ルール外れ事前検討する「ルール」


「年間1500億円を超えると見込まれる品目は、中医協で前もって薬価算定方法の議論を行う」


 先行するレケンビも、この高額薬の事前検討ルールの対象となった。議論の結果、レケンビは原価計算方式で算定。補正加算や市場拡大再算定などは「通常通り」に適否を判断することになった。


 ただし、費用対効果評価を行う際に、特例的な対応として、メーカーが提出する「介護費用データ」も検討材料とする枠組みを設けつつ、「新たな価格調整方法」を設定した。この価格調整方法がポイントだ。

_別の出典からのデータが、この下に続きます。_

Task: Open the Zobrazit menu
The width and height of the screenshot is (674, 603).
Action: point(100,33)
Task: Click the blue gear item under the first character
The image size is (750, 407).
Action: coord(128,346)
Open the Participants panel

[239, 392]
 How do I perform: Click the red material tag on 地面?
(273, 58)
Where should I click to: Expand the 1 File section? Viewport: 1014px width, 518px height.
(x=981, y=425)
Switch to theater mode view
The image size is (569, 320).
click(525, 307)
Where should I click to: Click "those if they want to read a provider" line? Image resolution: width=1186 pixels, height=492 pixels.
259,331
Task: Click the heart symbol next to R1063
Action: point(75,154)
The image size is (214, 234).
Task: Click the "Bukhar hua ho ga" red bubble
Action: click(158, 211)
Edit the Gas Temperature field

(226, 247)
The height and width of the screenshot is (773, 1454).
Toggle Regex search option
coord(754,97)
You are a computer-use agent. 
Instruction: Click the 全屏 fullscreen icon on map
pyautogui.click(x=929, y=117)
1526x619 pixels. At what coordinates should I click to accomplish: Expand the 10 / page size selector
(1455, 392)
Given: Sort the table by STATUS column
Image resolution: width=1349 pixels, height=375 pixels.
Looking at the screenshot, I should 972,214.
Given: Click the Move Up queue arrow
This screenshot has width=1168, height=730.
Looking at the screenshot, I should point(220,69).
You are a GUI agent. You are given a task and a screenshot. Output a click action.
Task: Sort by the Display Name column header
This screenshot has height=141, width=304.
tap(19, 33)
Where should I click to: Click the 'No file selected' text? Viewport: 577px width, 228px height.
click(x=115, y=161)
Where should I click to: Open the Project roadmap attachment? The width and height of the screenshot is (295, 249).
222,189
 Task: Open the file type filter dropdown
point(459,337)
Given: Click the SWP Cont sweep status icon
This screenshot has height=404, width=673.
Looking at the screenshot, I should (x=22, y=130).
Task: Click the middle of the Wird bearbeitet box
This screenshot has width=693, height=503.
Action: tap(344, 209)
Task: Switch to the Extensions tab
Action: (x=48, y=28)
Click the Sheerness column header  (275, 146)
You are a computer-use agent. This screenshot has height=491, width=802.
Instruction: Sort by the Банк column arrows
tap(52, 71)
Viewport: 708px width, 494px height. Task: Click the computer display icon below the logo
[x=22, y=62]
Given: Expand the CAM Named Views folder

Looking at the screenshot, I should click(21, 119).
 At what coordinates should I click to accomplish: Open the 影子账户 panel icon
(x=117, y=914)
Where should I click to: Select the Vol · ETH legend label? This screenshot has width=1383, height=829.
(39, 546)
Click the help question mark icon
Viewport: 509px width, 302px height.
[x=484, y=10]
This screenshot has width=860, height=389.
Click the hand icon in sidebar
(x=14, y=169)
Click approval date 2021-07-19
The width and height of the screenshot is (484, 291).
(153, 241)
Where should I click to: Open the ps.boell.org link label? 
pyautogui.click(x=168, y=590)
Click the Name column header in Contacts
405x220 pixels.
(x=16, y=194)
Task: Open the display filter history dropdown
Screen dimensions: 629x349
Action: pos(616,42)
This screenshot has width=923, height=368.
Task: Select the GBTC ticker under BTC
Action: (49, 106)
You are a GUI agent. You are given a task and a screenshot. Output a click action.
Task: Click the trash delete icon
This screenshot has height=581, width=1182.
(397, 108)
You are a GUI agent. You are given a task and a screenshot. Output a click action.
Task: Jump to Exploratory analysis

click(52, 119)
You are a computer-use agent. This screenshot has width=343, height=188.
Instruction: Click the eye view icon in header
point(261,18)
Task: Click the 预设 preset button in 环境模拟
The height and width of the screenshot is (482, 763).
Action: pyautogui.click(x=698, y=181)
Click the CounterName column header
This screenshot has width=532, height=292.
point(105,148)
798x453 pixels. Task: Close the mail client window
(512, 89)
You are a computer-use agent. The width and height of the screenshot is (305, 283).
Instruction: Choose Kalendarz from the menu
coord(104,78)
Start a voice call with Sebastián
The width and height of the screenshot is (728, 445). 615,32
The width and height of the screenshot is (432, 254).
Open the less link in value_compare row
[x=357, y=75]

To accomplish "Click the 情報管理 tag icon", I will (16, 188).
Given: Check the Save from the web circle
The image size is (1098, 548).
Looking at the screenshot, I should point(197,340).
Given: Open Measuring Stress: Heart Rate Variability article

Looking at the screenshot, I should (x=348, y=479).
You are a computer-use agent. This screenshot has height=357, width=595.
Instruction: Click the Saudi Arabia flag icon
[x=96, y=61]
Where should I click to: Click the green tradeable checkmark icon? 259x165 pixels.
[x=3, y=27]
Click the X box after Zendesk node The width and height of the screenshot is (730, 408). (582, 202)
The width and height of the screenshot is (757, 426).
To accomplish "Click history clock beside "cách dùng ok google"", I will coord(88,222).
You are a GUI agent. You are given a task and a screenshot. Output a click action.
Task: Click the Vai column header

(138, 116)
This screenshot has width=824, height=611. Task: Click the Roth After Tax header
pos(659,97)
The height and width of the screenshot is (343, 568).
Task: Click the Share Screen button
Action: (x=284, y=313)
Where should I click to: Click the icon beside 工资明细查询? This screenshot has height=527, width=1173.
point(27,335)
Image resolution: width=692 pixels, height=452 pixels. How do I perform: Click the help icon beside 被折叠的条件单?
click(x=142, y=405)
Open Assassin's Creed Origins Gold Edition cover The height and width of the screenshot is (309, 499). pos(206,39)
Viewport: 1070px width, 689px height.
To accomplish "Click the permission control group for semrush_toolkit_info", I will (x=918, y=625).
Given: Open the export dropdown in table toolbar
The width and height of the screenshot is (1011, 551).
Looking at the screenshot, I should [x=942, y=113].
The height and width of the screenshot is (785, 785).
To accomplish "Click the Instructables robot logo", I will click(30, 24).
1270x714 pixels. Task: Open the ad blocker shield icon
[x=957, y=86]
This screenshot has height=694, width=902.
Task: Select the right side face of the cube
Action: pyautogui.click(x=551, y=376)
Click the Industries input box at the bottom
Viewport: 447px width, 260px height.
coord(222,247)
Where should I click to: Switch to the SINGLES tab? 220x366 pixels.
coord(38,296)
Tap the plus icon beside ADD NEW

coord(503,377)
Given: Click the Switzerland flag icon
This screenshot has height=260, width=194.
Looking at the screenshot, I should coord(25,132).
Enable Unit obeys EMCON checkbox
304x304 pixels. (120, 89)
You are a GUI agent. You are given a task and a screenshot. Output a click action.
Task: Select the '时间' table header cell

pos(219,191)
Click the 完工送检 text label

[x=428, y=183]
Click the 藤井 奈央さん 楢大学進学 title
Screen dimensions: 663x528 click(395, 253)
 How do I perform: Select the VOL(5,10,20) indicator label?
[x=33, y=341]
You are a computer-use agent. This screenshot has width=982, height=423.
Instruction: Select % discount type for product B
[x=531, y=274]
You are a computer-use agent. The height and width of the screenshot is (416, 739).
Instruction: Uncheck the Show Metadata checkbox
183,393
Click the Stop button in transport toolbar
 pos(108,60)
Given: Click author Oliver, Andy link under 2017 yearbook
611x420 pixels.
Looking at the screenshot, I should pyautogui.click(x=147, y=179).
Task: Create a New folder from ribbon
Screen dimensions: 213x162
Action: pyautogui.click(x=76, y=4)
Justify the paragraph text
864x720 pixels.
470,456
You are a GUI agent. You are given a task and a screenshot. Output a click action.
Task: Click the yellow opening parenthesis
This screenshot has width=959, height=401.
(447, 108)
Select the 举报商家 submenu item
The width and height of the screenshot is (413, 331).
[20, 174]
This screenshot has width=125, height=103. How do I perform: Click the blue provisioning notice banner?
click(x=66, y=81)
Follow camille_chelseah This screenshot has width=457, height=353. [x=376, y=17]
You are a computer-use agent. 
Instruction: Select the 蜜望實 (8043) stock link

 日本の費用対効果評価制度では、ICER(増分費用効果比)を用いている。ICERとは、既存治療から新薬に変更した際の追加効果1QALY(健康な1年の生存年延長)を得るために「必要な追加費用」を表す指標になる。


 通常なら、算出されたICERの値によって、価格調整係数(1.0、0.7、0.4、0.1など)が決まる。収載時に得た有用性系加算分(画期性加算、有用性加算IとⅡ)についてのみ、その係数を掛けることで加算の維持・減額といった対応を行ってきた。実質的に、当初取得した加算の「妥当性検証」のような位置付けだ。


 ところが、レケンビに関しては、あらかじめICERに「閾値(いきち)」を設けることにした(参照)。ICERが1QALYあたり500万円/QALYより低い場合は、費用対効果が「良い」と判断して価格を引き上げる(左図)。ICERが1QALYあたり500万円(500万円/QALY)より高い場合は、費用対効果が悪いとみなして価格を引き下げる(右図)。



 では、どれだけの範囲を調整するのか。500万円/QALYとなる価格(閾値価格)と、見直し前の価格の「差額」を算出し、その差額の25%を調整額とする。


 ICERが500万円/QALYとなる価格が、見直し前の価格より高い場合は調整額を加えて引き上げ、低い場合は調整額を減じて引き下げる。有用性系加算部分だけでなく、薬価本体を含む全体の価格が価格調整の対象だ。


 調整後価格に関しては、上限は価格全体の110%(調整額が価格全体の10%以下)、下限は価格全体の85%(調整額が価格全体の15%以下)と定めた。


 閾値の設定に対しては、製薬業界から疑問の声が上がる。厚生労働省はこれまで、基準値という表現を用いてきたにもかかわらず、レケンビの特例的対応で突如「閾値」という言葉が使われたからだ。しかも、妥当性に関する詳細な議論がないまま、500万円を閾値として使用することになった。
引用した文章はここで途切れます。